I make house calls. Remember those? When a doctor came to your door with a black bag?
You might think of this as a quaint vestige of prewar life or a luxury for the exceptionally wealthy with their concierge doctors. But home care medicine, as it’s now called, is extremely efficient and effective in modern America. Indeed, it often makes more medical and financial sense than a trip to the doctor’s office.
Picture an older couple: He’s 86, she’s 82. He’s got several health issues: obstructive lung disease, heart failure, diabetes, hypertension, arthritis and early Alzheimer’s. She takes care of him, organizes his 14 medications, prepares low-salt meals. They’re managing.
But then one Tuesday they notice he’s getting more short of breath and his legs are a bit swollen. They cross their fingers and hope this is temporary. They’re not stupid; it’s a kind of denial. Neither of them drives. They’d have to get a ride from a nearby daughter, but she’s got two kids, and they don’t want to bother her if they don’t have to. So they wait a day. Or two.
By Thursday, it’s real. His symptoms are worsening. They call their doctor’s office and are told to go straight to the emergency room — it’s too complicated for a quick office visit. They grow used to these intermittent hospitalizations. Like a lot of people, he jokes that he’s going in for “a tuneup.”
This is how millions of people with chronic conditions get into a cycle where all of their care is emergency care.
According to a recent Brookings Institution report, older people with chronic conditions suffer “repeated cycles of crisis, hospitalization and expensive but ineffective or even counterproductive treatment — leading to still more of the same.” This is one reason our health care system is so expensive. Patients like this who constitute the top 10 percent of Medicare beneficiaries account for 57 percent of Medicare spending.
Home care medicine makes so much sense for these patients and could cut those costs significantly. Multiple studies have found that even among the ill and elderly, at least 30 percent of hospitalizations are potentially avoidable. Research on home-based care for VA patients found a nearly 14 percent reduction in total health care costs, and a forthcoming study on a Medicare program in Washington suggests savings around 17 percent.
Take the couple above. If they had called my program on Tuesday rather than waiting, we would have visited them that day. We have the technology to take X-rays and analyze blood work on-site. Within an hour we could have diagnosed his problem, set him up on oxygen and started any necessary medications before returning to check on him the next day.
This is cheaper.
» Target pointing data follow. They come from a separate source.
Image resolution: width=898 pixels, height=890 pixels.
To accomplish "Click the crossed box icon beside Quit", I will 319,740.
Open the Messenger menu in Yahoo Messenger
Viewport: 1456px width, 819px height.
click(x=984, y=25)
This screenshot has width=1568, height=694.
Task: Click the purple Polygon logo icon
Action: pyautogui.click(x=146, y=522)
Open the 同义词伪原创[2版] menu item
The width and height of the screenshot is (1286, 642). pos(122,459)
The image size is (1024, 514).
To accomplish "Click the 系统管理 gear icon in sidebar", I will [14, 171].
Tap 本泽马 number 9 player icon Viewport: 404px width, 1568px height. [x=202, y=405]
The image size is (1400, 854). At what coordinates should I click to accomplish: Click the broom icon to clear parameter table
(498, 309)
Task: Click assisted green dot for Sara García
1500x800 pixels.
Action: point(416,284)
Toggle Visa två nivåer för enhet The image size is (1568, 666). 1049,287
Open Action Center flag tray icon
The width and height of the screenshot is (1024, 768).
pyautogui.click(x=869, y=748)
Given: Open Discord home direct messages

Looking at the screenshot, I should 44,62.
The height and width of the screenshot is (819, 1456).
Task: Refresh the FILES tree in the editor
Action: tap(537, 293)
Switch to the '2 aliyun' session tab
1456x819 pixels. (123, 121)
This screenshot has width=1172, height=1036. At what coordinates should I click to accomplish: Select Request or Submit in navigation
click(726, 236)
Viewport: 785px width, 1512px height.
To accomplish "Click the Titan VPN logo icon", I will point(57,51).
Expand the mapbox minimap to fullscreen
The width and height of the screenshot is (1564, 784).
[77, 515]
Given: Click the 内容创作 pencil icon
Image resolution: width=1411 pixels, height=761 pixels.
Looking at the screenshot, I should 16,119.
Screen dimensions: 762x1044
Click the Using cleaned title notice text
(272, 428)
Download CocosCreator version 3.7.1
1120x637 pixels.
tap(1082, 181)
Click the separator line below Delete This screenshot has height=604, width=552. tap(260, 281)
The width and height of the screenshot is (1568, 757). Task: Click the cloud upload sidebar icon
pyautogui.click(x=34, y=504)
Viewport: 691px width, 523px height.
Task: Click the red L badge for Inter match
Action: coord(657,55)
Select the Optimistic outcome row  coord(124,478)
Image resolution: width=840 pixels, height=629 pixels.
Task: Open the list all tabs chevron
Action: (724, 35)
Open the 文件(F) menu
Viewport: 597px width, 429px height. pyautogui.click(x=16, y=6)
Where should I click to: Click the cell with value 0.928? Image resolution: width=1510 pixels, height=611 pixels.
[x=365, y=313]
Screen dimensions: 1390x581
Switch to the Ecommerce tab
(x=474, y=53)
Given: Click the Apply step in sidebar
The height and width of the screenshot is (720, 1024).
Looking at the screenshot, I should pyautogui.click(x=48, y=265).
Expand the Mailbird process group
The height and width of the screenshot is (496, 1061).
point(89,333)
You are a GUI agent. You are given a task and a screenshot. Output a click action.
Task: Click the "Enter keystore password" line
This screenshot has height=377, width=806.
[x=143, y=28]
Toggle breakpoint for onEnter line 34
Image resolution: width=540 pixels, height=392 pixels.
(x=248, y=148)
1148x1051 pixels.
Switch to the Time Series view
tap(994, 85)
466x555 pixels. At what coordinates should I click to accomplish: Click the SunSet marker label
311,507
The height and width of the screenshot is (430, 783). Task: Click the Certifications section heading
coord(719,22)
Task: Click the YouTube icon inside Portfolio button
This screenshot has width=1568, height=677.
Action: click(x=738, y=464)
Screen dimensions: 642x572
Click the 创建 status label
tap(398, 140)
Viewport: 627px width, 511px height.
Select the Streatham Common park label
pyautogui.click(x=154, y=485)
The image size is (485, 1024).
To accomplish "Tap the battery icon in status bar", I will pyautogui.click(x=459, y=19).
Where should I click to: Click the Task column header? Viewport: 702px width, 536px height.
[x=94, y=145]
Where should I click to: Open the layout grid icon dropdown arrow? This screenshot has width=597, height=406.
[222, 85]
But it’s also better and safer than a hospital stay. Older patients are particularly susceptible to infections and medication errors. Away from familiar settings, they also get confused, tired and weak. They might fall.
Or they might not leave bed. Bed rest is devastating, especially for older people. Patients lose slightly more than 1 percent of their muscle mass every day they are in the hospital. So after a week, an older person has lost 10 percent of his strength. And it’s hard to get it back. I call it “death by bed rest” — patients are cured of a disease but can no longer step into a bathtub, stand to cook or climb stairs. Often they can’t even go home. According to a major study, 75 percent of patients over 75 years old who were living independently before admission to the hospital were no longer independent on discharge, and 15 percent required nursing home placement.
A home care team provides more than an alternative to hospitalization. Our team — which includes physicians, nurses, nurse practitioners, social workers, pharmacists and others — teaches families how to manage chronic conditions, discusses the goals of treatments, helps adapt the home to prevent dangerous falls and provides support to spouses, children or other caregivers.
There are obstacles to this becoming the new norm. Office visits are more convenient for physicians and much more lucrative. Medicare’s fee-for-service model, for
example, doesn’t account for time and expenses related to travel, care coordination and paying for the nonphysician members of the home care medicine team, including the social worker or nurse.
Despite that, more home care medicine practices are popping up. Some have arrangements with larger, integrated medical systems that see an opportunity to both improve the quality of care and save money.
Accountable care organizations — groups of hospitals, doctors and other health care providers that are reimbursed by Medicare based on the quality of care and cost savings — also have incentive to roll out home care medicine programs.
But the change is not happening quickly enough. Medicare, Medicaid, private insurance companies, integrated health systems and health plans have to dismantle the reimbursement barriers to home care medicine. This bureaucratic hurdle is keeping tens of thousands of chronic patients from getting better treatment right where they live.
Home care medicine makes sense. It’s what we want for our loved ones, and what we want for ourselves: the comforting knock on our door when we are in need. We are building the health care system that we’re all going to grow old in. Let’s do it right.